Dziś po południu i wieczorem bielska Starówka pękała w szwach, podobnie jak puszki wolontariuszy WOŚP. Zaskakujące były awaria jednej fazy prądu w trakcie koncertów, ekonomiczne światełko do nieba oraz wysoka kwota za złote serduszko.
I tym razem bielszczanie i przyjezdni goście nie zawiedli i wykazali się zarówno obecnością na koncertach, jak i szczodrością. – Te puszki da się jeszcze utrzymać w rękach, choć są bardzo ciężkie. Ludzie nie mieli żadnych oporów i wrzucali różne nominały, od paru złotych wzwyż. Jedna z pań, która przyszła z psem mówi, że wysłano ją, żeby wrzuciła pieniądze do puszki za siebie, za sąsiadkę, sąsiada i nawet za… psa. Na piesku nakleiła serduszko, a za sąsiadów wyszła duża suma pieniędzy, kobieta aż się wzruszyła. Uzbierało się dużo, w szczytnym celu – powiedział nam Waldek ratownik.
W trakcie koncertu chwilowo zabrakło jednej fazy prądu. – Kto ma fazę – dopytywał donośnym głosem jeden z konferansjerów. – Jaka tu cisza, na, na, na, naaaa, nic się nie dzieje… zabawa trwa – odpowiedziała publika.

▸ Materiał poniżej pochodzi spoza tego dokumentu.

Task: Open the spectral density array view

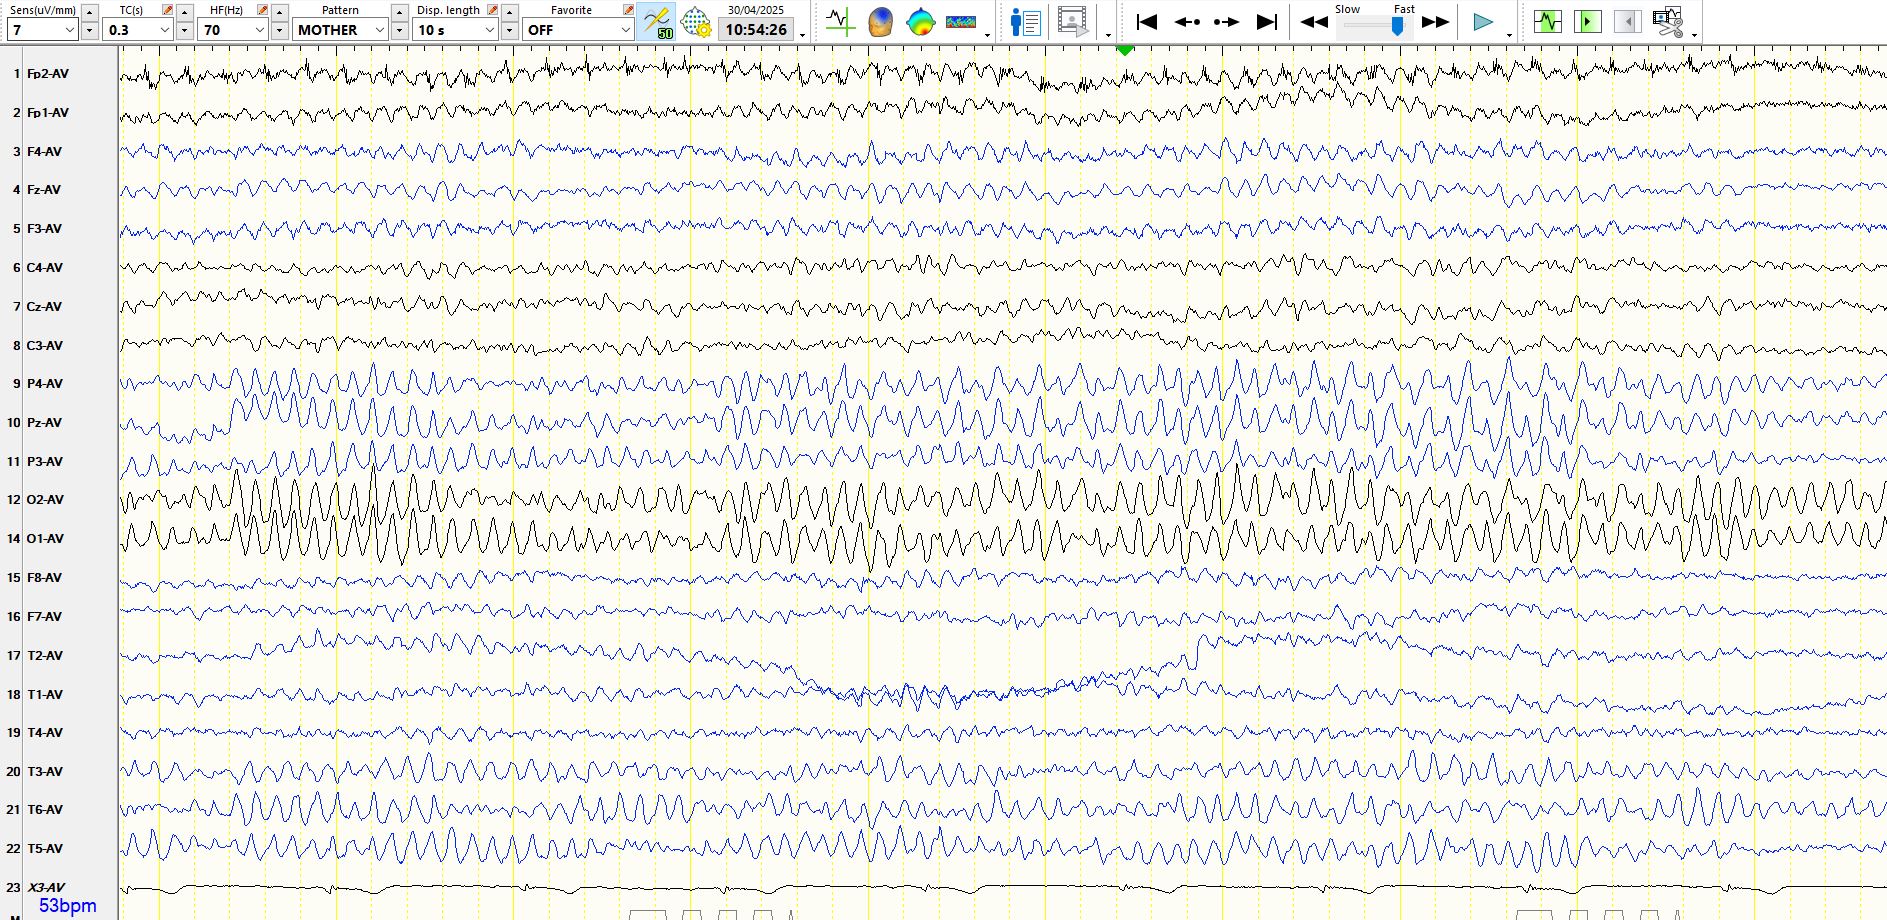Action: [x=960, y=22]
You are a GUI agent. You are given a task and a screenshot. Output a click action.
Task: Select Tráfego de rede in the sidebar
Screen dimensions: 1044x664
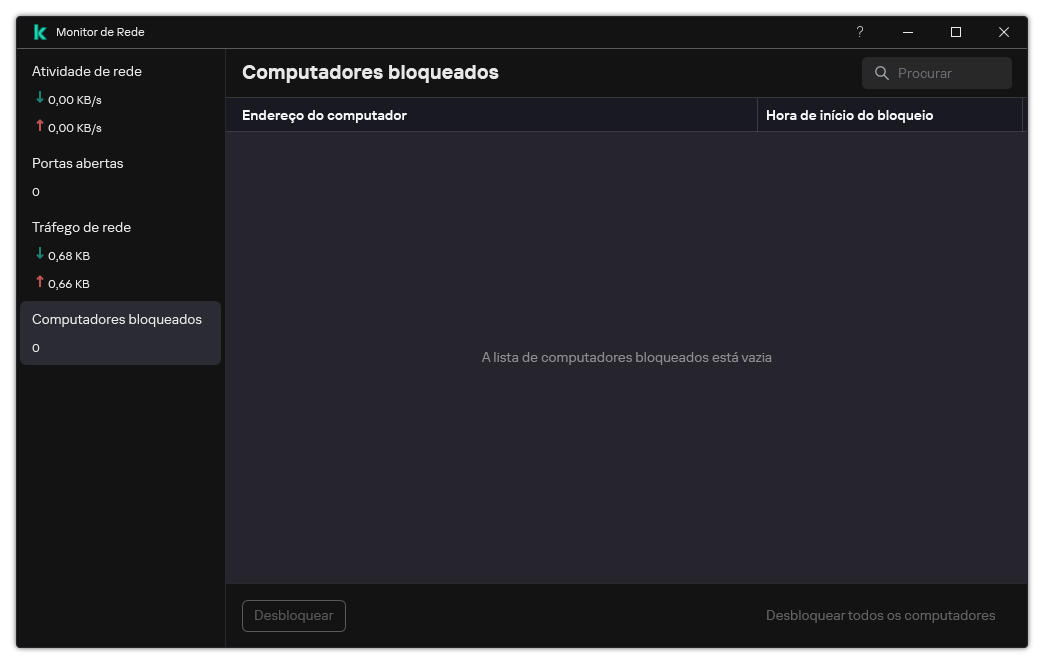pos(81,227)
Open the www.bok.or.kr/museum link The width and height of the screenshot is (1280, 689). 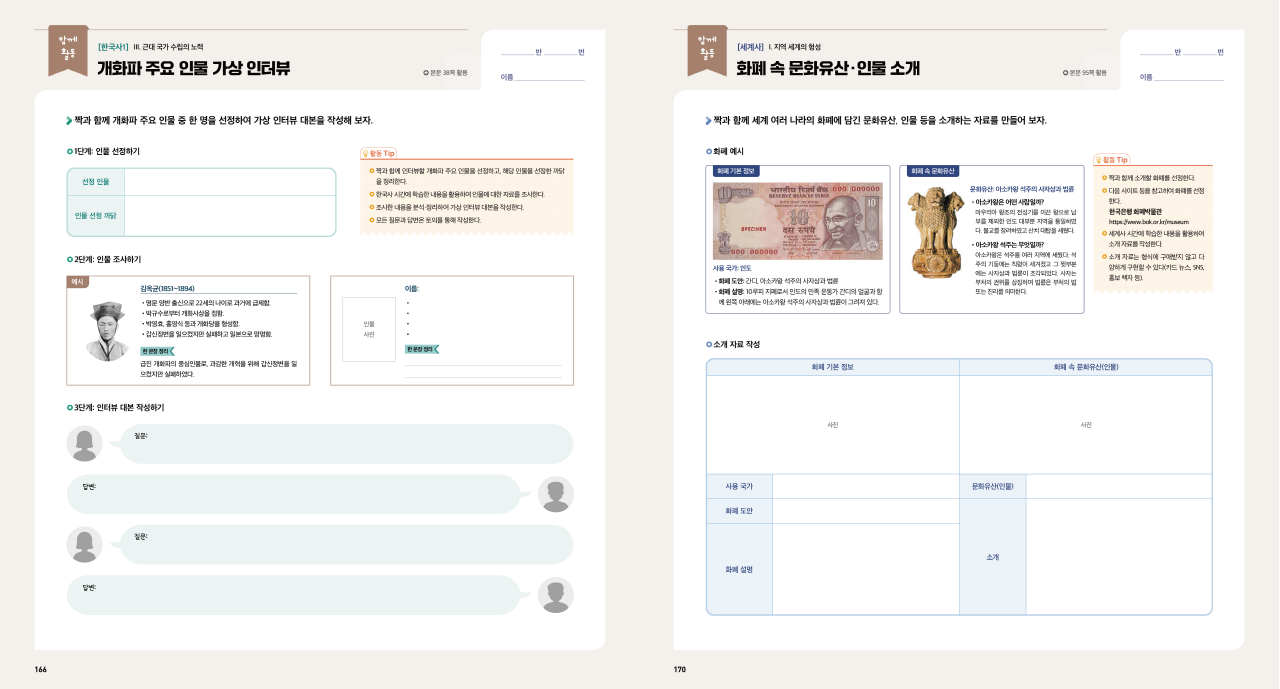1148,222
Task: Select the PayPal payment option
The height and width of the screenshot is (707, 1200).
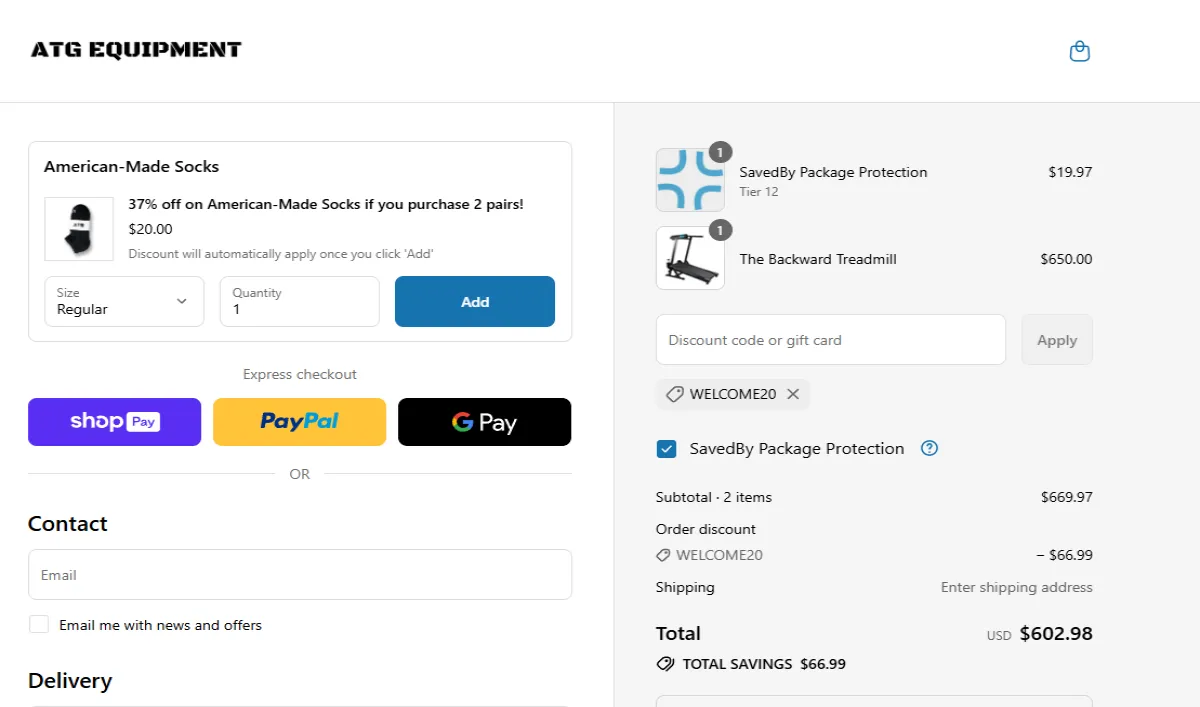Action: click(x=299, y=421)
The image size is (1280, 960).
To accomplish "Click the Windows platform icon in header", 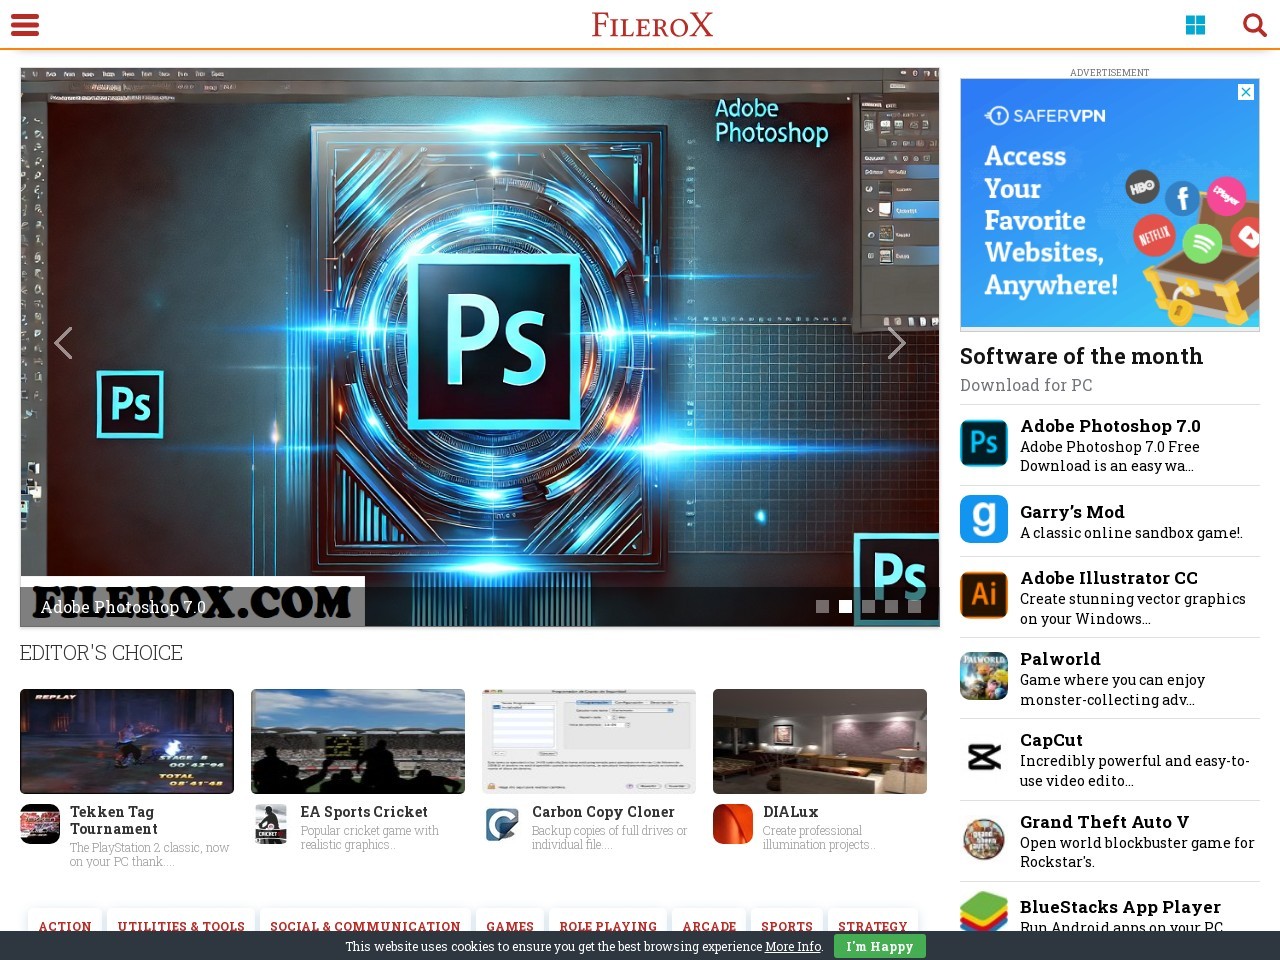I will click(x=1195, y=25).
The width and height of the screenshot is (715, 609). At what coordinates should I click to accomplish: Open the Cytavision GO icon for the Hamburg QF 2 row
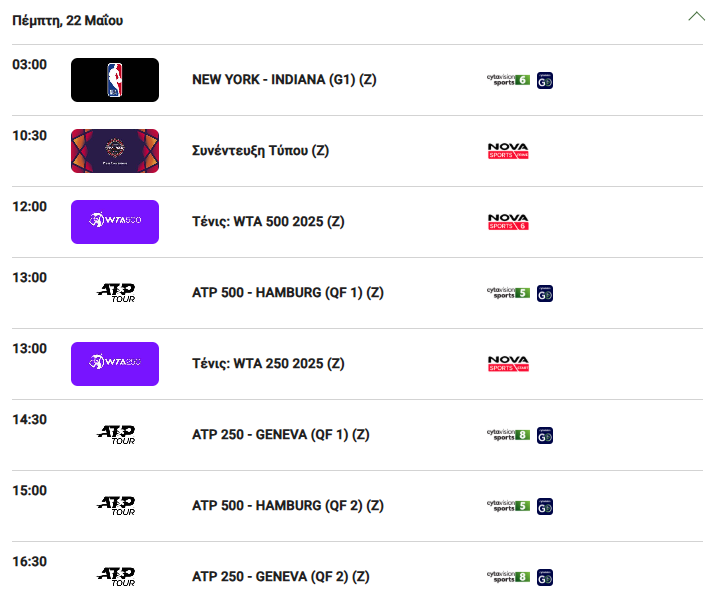[x=544, y=506]
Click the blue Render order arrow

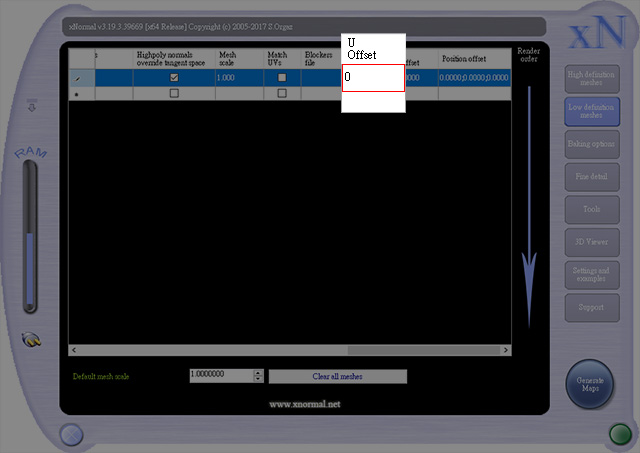pos(529,207)
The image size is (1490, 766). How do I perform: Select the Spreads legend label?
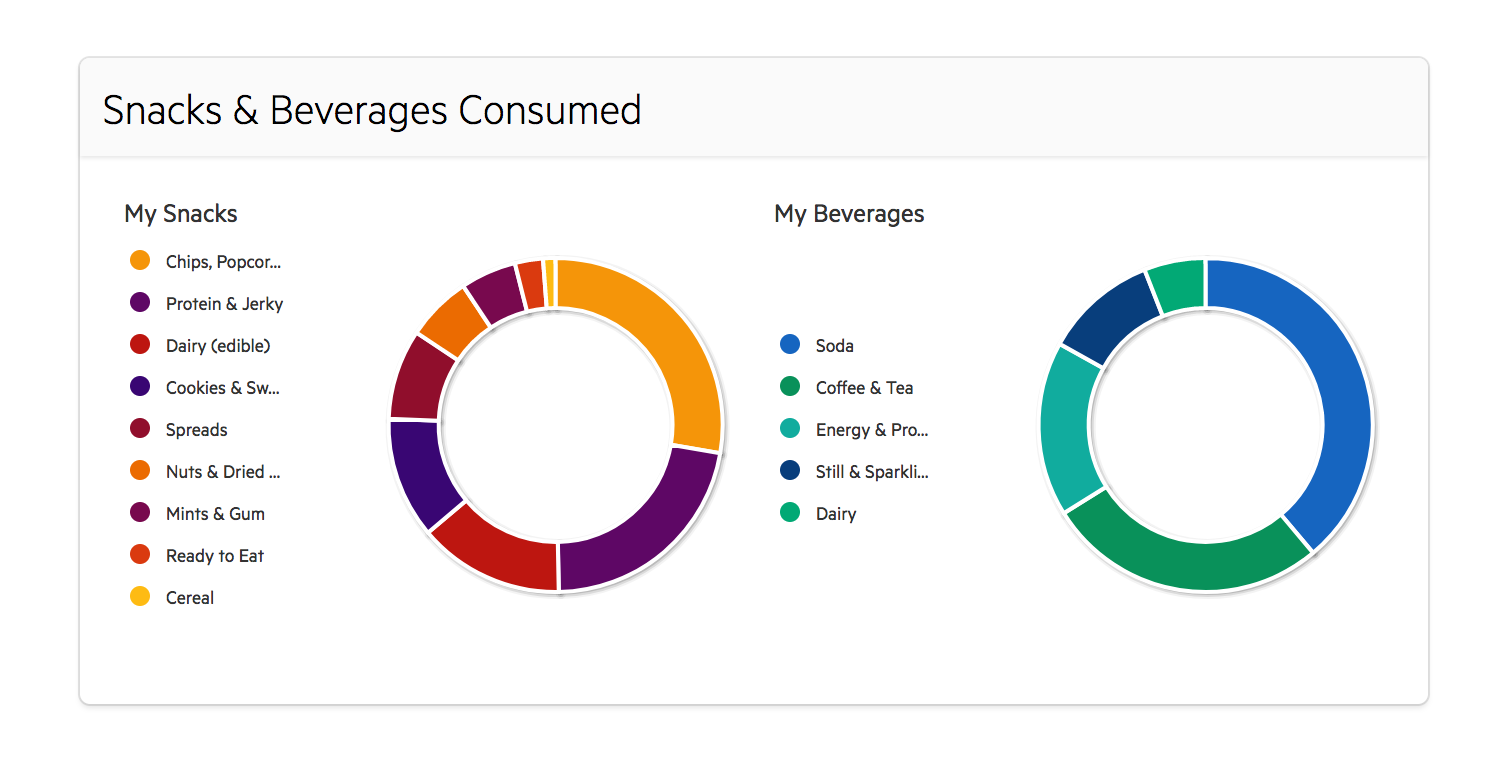197,430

Błyskawicznie zareagowali muzycy i dali kilkuminutowy, imponujący koncert na różnych bębnach. Fazę “odnaleziono” na jeden utwór przed światełkiem do nieba, które w tym roku z pewnością zaskoczyło „kilka” osób. Wiadomo było, że nie będzie fajerwerków, spodziewano się pokazu laserowego… W tym roku światełko było ekonomiczne i bez hałasu – był to co najmniej kilkutysięczny „las” zapalonych latarek z telefonów komórkowych.
O 20.30 w Chmielowych Podcieniach miała miejsce między innymi licytacja złotego serduszka z numerem 88, licytację symbolicznie otworzył Prezydent Miasta Bielska-Białej Jarosław Klimaszewski. O serduszko intensywnie walczyło kilka różnych firm, w tym jedna, spoza Bielska-Białej, telefonicznie. Serduszko za kwotę 35 tys. zł. wylicytowała firma Rabbit Serwis Samochodowy – gratulujemy.